If you’re cutting back on dairy, nut cheeses are a healthy delicious alternative to dairy cheeses. They’re also so easy to make! I recommend adding in the water in smaller amounts and slowly adding more to suit your desired consistency. The amount of water required will vary depending on how long you soaked the nuts. The more high-powered your blender the better, to really turn the nuts into a smooth consistency, or you can use a food processor.
Macadamias are such a healthy delicious nut that are high in monounsaturated fatty acids, fiber, protein, vitamin B1, calcium, magnesium and manganese.
- 1 1/2 cups macadamia nuts, soaked for 24 hours preferably
- 1/4 cup water
- 1 tsp powdered garlic
- 1 tsp nutritional yeast (optional)
- 1 tsp apple cider vinegar
- 1/2 tsp of salt
- 1/4 tsp black pepper
- 2 tsp fresh thyme
- 2 tsp fresh oregano, chopped
- extra herbs to roll cheese balls
- peppercorns and herbs to store in sunflower oil if desired
- In a high speed blender at a high speed combine macadamias, water, garlic, yeast, vinegar, salt and pepper until a smooth consistency forms.
- At a lower speed gently mix in the thyme and oregano to combine it well.
- Using a nut milk bag or cheesecloth, place cheese mixture in the cloth or bag and form this into a tight ball.
- Place this ball into a bowl in the fridge and chill it for a few hours.
- Once chilled removed from the fridge and form into small balls by rolling 1 tablespoon of the cheese in your hands then roll these balls in herbs. You can store these in oil or serve immediately.
- Serve with crackers, vegetable sticks or use in meals as a healthy cheese substitute.
Note: This will keep for up to 2 weeks in an air-tight container in the fridge.
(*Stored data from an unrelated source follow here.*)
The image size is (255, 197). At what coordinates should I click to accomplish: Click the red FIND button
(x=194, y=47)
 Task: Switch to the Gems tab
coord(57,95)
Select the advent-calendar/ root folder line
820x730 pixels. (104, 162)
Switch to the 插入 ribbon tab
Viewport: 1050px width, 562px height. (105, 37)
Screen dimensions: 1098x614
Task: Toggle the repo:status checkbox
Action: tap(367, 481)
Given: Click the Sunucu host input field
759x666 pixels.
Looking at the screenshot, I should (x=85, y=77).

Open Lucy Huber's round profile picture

You can store these balls in organic sunflower oil which doesn’t solidify in the fridge like olive oil will. Add 1 tsp of whole peppercorns and a few tsp of thyme. Another option if you don’t want to make them decorative balls is to simply store this as a cream cheese in an air-tight container to use as a spread.
- Macadamias – blanched almonds, cashews
- Garlic powder – fresh garlic, onion powder
- Apple cider vinegar – lemon juice
- Thyme, oregano – tarragon, basil, sage
Prep time: 30 minutes
Cook time: 0 minutes
Total time: 30 minutes
- Nutrition per serving:
- Saturated Fat0g
- Protein 1g
Yields and nutritional information are estimated and will vary depending on produce size and equipment used.